┌─ SOURCE RECORDS

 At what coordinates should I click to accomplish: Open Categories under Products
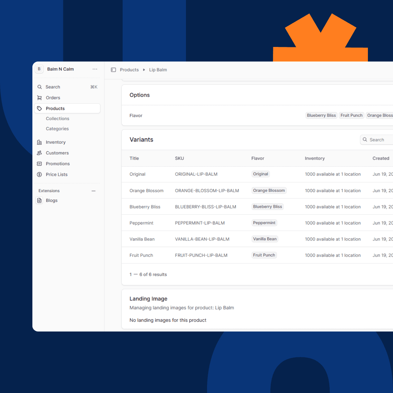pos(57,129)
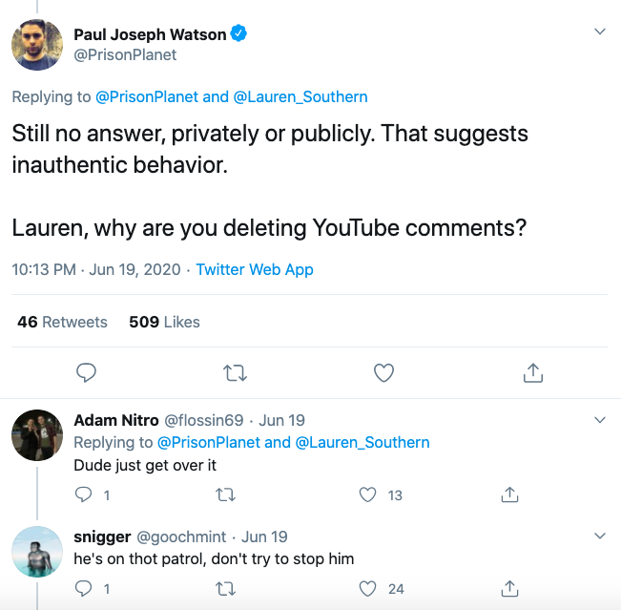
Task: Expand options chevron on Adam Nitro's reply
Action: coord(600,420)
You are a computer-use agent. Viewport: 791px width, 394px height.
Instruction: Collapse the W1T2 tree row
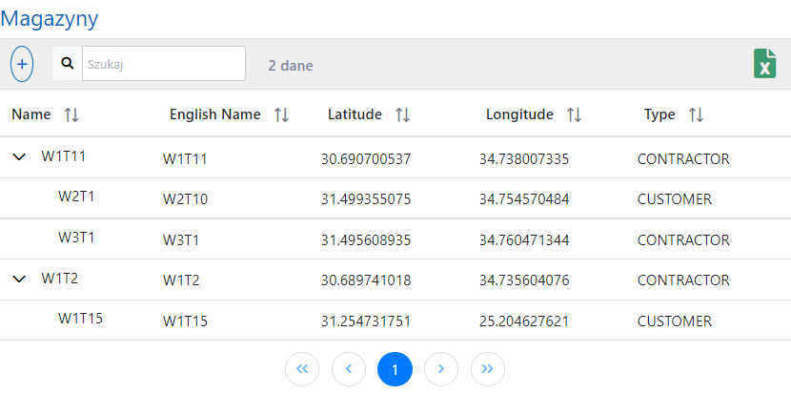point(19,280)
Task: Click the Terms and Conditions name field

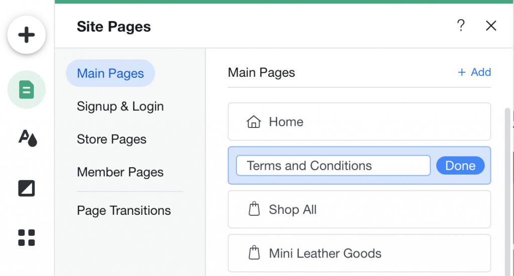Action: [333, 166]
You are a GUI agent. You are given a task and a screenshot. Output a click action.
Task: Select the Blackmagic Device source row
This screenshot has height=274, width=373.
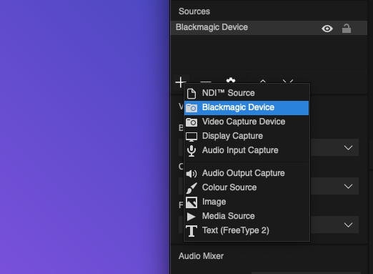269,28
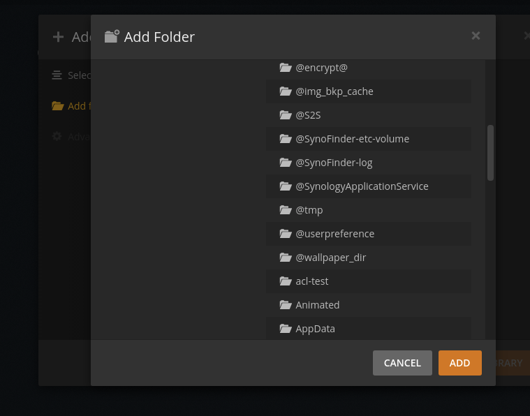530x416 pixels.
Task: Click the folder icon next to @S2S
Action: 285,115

└─

PROBLEM :: Retype word for word the span of lines above that begins with the line containing "You are a computer-use" and ends with the last line of the records; skip all pictures.

TASK OUTPUT ::
You are a computer-use agent. Viewport: 791px width, 394px height.
Instruction: Collapse the W1T2 tree row
point(19,280)
Task: Click the Terms and Conditions name field

Action: [333, 166]
You are a GUI agent. You are given a task and a screenshot. Output a click action.
Task: Select the Blackmagic Device source row
This screenshot has height=274, width=373.
269,28
530x416 pixels.
Task: Click the folder icon next to @S2S
Action: 285,115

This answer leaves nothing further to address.